[Text under study]
%%

Fixed Bayonets! (Samuel Fuller / U.S., 1951):

The jeep exploding at the outset and the regiment retreating to a hushed chorus of "Back Home Again in Indiana" give you the breadth of Samuel Fuller's Korean War, in between them the wounded general tries to justify leaving the decoy-platoon behind ("48 men giving 15,000 men a break"). The parka-clad grunts stuck with "delaying action" include Gene Evans as a less deranged but no less gruffly instinctual version of The Steel Helmet’s sergeant, and Richard Basehart as a corporal crash-learning leadership skills. (Basehart freezes with rifle in hand as a Red ambles toward the lenses -- getting "over the hump" of killing a man is the quandary.) The Fox sets are painted as obviously as in The Ox-Bow Incident, yet Fuller blasts the artificiality out of the screen with some of the most real-feeling detonations ever shot. Shells punch holes into rock, bombs pockmark the soil; when the platoon leader (Michael O’Shea) is stranded in a minefield, the interplay of close-ups of faces, boots and snow becomes crystalline cinema. Evans dodges a hail of gunfire, slides down the side of a mountain (the camera keeping apace), scuttles to the other hill and sinks his bayonet into the enemy: one unbroken take. Inside the cave the men huddle around a feeble fire and try to rub the frostbite out of their toes, a 360° circular pan in the cramped spaces is timed to the medic’s removal of a bullet from his own flesh. Telepathy, shot-off body parts, bugle-playing as "psychological warfare." "I ain’t hanging around here to be chopped off into Chinese rice balls and washed down with Russian tea!" The sudden stillness of the sergeant as he tersely accepts his demise by a ricocheting bullet is Fuller’s most masterful sketch. The survivors offer their thoughts (beginning with existential koans and concluding with a three-part joke about dry socks), and emerge from the Ch’ongch’on River like figures from Tom Lea. With Richard Hylton, Craig Hill, Skip Homeier, Glenn Corbett, Neyle Morrow, and Stuart Randall. In black and white.

%%

[Data for review]
%%

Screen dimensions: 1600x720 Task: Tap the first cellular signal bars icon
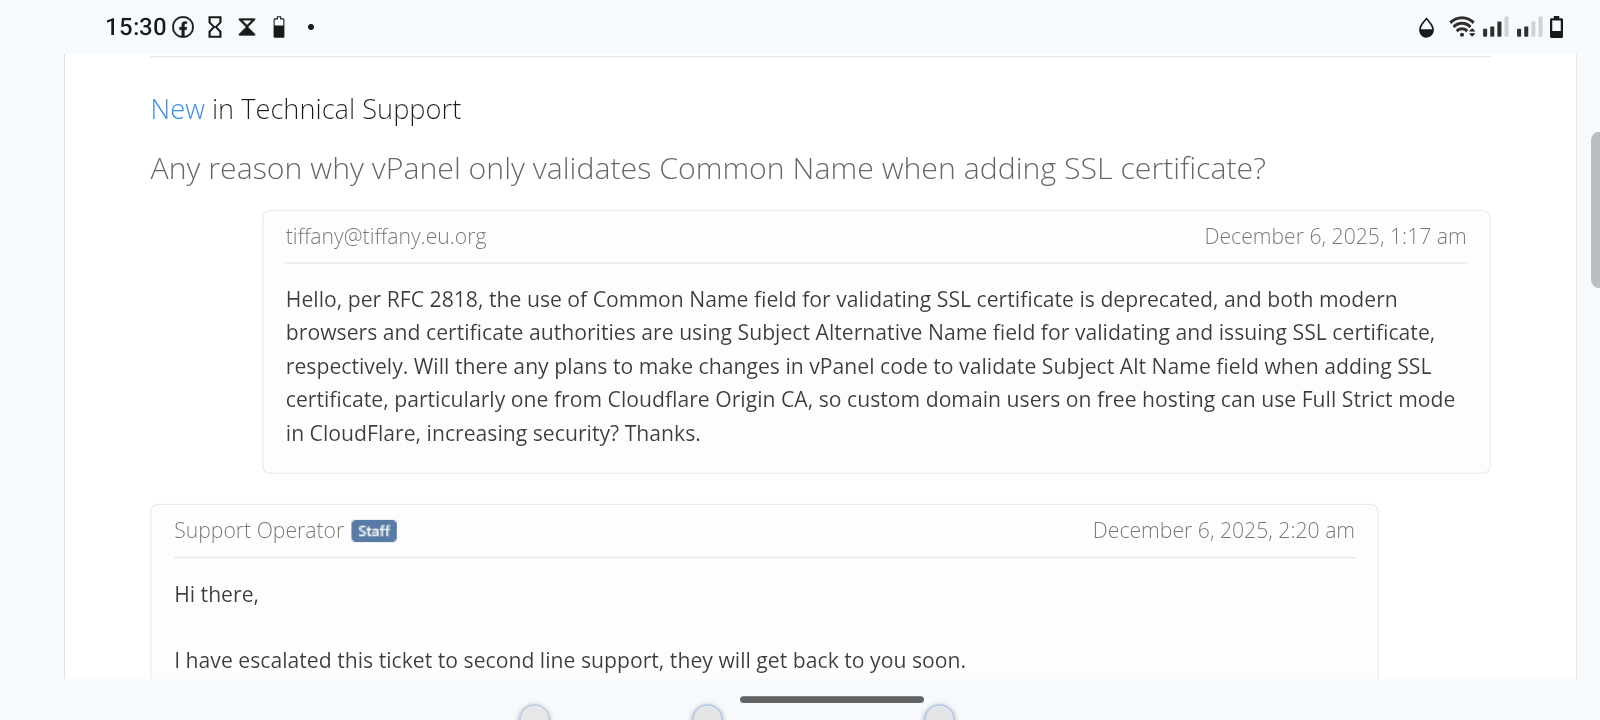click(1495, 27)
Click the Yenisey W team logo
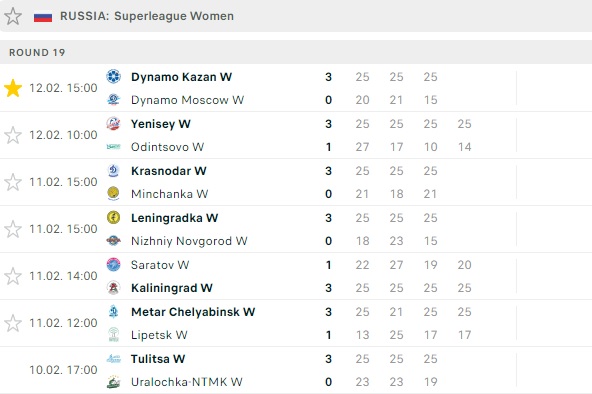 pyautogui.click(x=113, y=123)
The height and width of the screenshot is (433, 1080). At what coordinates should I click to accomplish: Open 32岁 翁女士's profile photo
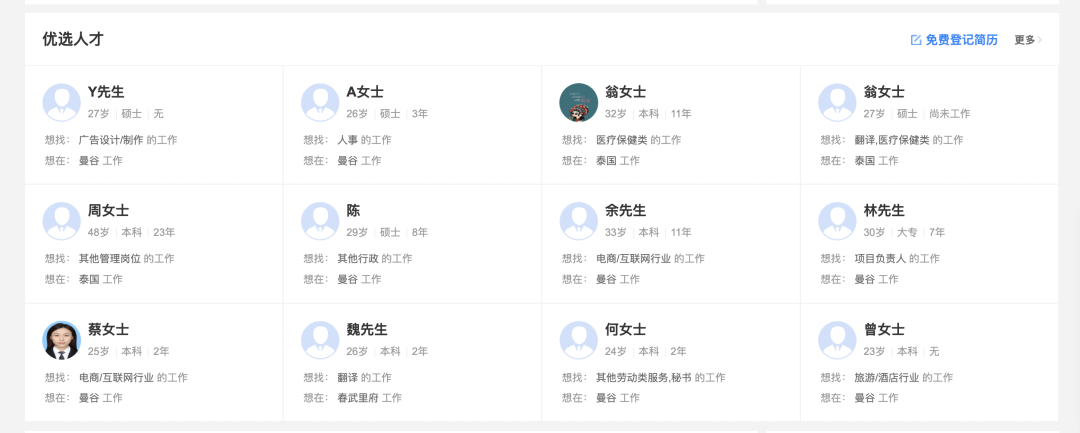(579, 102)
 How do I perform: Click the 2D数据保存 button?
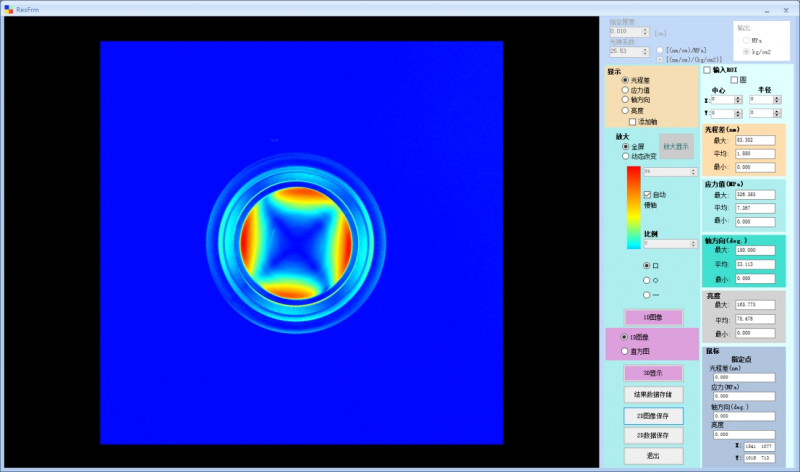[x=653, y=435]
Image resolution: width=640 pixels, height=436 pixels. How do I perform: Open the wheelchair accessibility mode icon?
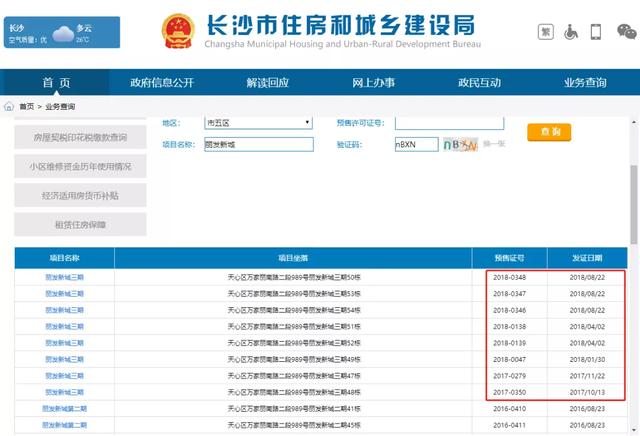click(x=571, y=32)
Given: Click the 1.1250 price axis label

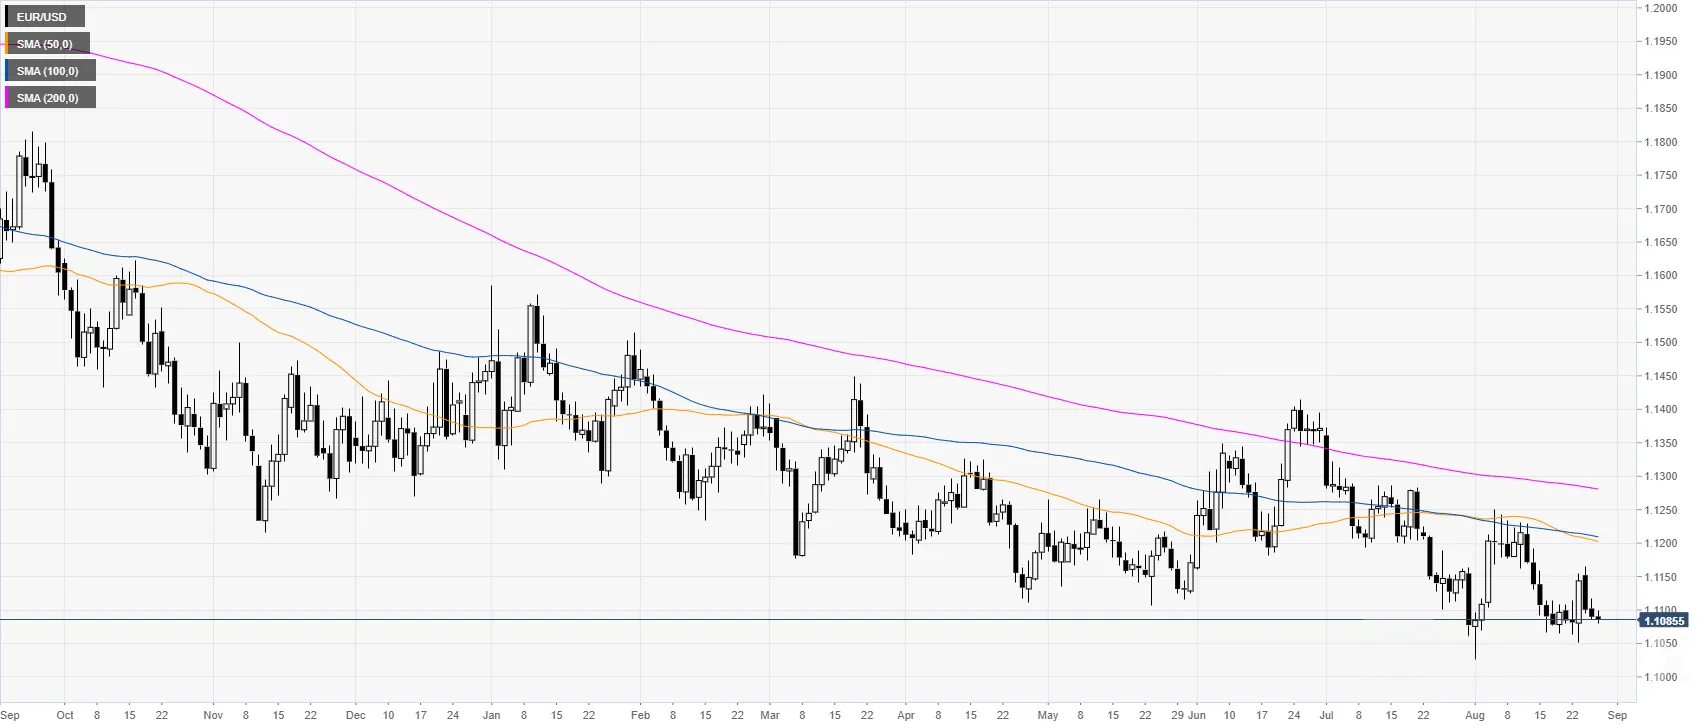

%%

[Exercise brief]
Answer these from the review of Fixed Bayonets!:
1. To what song does the regiment retreat?
2. Who plays the platoon leader who is stranded in a minefield?
3. From what river do the survivors emerge?
The entries play no part in what follows.

[Completed exercise]
1. "Back Home Again in Indiana"
2. Michael O’Shea
3. The Ch’ongch’on River